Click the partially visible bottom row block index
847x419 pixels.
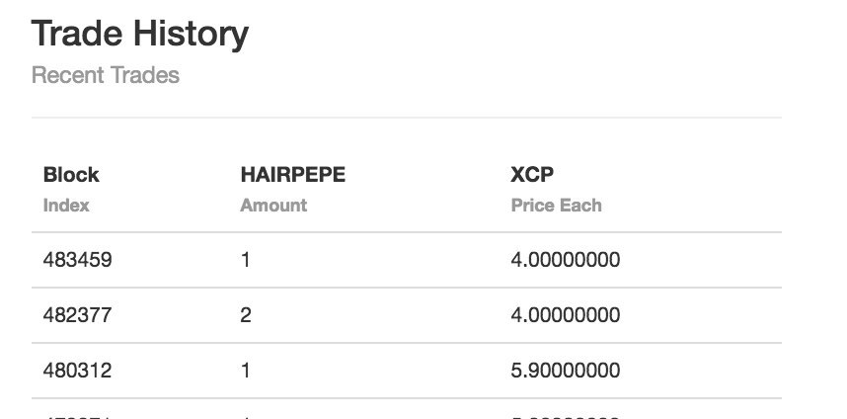pyautogui.click(x=77, y=416)
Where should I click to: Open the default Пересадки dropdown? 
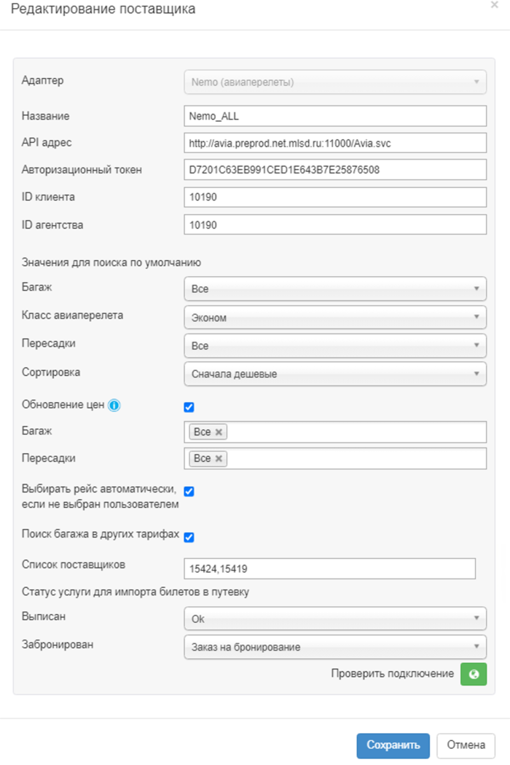pyautogui.click(x=335, y=345)
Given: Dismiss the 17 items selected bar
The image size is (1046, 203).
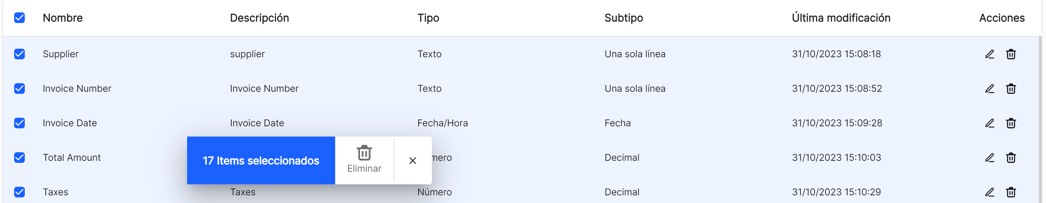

·····

### BRIEF
Please make an exact copy of the whole listing and leave out its pictures.

### ANSWER
Click the partially visible bottom row block index
847x419 pixels.
pyautogui.click(x=77, y=416)
Where should I click to: Open the default Пересадки dropdown? 
pyautogui.click(x=335, y=345)
Given: Dismiss the 17 items selected bar
The image size is (1046, 203).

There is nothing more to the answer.